本発明は、紙用類に印字を行う印字手段を含む電子装置でのペーパージャム予測システム関する。
ドキュメント処理デバイスは、プリンタ、コピー機、スキャナ及びEメールゲートウェイを含む。近年、オフィス環境には、これらの機能のうち2以上の機能を搭載したデバイスがある。これらのデバイスは、多機能周辺機器(MFP)又は複合デバイス(MFD)と呼ばれる。本明細書で、MFPとは、上記のいずれかのデバイスを意味する。
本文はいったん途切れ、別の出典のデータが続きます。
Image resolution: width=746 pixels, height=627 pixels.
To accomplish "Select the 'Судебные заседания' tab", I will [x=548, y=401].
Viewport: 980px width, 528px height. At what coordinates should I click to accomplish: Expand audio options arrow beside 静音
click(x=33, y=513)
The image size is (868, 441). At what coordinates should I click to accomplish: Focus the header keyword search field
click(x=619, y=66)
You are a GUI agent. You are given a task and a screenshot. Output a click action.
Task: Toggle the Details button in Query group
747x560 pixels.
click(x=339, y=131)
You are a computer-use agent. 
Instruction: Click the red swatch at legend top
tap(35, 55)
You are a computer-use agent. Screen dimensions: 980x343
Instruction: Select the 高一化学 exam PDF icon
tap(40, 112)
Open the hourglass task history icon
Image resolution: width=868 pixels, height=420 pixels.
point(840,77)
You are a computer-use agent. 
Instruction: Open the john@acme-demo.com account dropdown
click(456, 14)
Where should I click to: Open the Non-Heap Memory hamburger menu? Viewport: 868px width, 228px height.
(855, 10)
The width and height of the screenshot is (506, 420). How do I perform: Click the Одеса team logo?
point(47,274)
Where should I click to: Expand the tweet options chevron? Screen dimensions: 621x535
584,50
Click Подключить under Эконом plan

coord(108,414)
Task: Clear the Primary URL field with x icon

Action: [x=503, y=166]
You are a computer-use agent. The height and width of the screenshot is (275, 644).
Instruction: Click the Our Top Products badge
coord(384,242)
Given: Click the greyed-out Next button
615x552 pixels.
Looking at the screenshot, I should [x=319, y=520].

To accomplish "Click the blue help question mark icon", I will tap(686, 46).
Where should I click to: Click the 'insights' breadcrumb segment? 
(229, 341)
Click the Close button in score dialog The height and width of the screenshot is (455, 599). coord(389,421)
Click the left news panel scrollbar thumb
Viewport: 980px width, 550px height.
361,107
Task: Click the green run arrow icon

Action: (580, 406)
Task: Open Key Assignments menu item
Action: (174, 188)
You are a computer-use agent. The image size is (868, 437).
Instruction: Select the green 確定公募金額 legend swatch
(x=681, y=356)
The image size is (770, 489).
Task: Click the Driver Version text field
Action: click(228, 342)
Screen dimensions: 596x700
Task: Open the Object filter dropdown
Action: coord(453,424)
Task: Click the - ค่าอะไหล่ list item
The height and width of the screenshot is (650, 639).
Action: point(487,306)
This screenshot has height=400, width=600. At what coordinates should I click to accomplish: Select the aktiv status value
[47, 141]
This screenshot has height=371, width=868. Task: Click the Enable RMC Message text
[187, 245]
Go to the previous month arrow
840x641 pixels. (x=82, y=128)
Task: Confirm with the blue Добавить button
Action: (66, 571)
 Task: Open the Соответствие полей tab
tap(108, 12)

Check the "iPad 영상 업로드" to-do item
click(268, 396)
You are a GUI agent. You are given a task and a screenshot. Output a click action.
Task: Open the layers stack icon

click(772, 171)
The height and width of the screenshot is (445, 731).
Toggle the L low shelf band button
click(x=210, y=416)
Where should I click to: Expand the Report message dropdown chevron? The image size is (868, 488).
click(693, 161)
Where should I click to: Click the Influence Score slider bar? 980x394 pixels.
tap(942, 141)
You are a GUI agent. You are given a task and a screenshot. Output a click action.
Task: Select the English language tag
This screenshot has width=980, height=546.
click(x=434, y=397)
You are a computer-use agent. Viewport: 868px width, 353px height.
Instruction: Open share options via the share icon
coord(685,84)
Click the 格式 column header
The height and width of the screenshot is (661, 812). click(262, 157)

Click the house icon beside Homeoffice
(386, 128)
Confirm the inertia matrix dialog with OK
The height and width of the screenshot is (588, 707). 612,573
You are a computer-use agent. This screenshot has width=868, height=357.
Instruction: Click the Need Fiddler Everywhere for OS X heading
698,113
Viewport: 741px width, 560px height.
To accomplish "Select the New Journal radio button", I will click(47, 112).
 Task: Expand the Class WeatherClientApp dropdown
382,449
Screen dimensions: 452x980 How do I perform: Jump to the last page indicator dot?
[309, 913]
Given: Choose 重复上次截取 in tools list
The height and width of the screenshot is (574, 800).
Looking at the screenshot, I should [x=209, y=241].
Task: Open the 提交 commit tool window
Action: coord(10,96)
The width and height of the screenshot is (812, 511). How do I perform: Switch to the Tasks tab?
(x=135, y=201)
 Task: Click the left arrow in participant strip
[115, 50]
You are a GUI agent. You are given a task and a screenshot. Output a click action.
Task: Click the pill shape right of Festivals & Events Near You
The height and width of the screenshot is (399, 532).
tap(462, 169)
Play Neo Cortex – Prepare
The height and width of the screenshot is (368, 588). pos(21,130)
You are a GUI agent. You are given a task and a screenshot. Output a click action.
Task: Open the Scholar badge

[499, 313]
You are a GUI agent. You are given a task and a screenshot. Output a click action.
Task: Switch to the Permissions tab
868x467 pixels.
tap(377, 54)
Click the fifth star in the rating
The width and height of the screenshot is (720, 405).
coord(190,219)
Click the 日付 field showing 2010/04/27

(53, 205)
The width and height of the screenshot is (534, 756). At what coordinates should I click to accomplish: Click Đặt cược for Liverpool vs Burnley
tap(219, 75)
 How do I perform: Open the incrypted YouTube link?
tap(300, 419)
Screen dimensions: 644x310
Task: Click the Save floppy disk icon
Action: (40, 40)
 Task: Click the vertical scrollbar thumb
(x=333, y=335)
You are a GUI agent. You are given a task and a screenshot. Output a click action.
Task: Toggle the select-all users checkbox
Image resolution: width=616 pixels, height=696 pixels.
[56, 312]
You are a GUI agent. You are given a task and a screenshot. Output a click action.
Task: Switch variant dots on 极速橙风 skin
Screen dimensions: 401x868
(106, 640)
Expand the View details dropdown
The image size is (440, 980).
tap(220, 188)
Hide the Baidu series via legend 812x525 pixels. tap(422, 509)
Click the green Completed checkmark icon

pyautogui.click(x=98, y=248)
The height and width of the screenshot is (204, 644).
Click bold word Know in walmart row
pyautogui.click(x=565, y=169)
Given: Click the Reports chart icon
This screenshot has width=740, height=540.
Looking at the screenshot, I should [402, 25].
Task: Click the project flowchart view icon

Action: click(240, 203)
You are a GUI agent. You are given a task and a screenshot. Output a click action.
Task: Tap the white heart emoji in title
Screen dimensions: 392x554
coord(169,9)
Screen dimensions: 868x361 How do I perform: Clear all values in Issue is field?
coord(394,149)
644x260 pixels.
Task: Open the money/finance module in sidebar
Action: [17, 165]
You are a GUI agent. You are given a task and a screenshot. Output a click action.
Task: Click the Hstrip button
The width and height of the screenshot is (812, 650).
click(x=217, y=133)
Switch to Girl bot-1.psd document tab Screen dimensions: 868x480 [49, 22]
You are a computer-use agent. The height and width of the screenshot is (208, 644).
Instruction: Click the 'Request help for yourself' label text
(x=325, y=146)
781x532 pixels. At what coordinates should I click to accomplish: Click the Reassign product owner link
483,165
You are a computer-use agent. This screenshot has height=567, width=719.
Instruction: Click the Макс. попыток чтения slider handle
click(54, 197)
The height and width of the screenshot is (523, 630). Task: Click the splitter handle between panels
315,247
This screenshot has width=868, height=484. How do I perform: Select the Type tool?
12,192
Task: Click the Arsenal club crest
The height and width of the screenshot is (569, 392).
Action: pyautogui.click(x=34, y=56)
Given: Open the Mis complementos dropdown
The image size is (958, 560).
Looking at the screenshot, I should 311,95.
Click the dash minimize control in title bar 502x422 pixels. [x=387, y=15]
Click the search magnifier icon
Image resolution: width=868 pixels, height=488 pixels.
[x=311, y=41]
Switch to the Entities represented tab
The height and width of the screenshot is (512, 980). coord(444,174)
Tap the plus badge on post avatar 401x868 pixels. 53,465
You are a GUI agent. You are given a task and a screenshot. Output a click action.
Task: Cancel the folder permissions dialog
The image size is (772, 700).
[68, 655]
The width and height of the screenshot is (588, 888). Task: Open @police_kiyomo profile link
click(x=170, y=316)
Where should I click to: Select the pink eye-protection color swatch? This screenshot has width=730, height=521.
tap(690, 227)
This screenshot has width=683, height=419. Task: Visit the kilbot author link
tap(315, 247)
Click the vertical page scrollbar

高価な費用のため、MFPは、しばしば、例えば、SNMP(Simple Network Management Protocol)を使用したデータネットワークを介して、複数のユーザに共用される。メンテナンスのため、MFPは、しばしば、データネットワークを介して複数の技術者にモニタされる。あらゆるメカニカルデバイスと同様、MFPは摩耗する。MFPデバイスのパーツが摩耗したとき、あるいは、機械的調整をする必要があるとき、MFP内での用紙の移動が問題の原因であることがある。MFPデバイスのエンドユーザにとって、MFP内のペーパージャムは、極めてストレスになる。ペーパージャムにより、MFPを使用不可な時間が長時間続くことになる。その結果、エンドユーザはパワフルなオフィスツールであるMFPを使用できない。また、ジャムを解消しなくてはならないとき、又は代わりのMFP(例えば、不便な場所に設置されたMFP、又は使用不可なMFPでは利用可能であった性能(必要のある性能)を有さないMFP)を使用するとき、エンドユーザのフラストレーションが溜まる。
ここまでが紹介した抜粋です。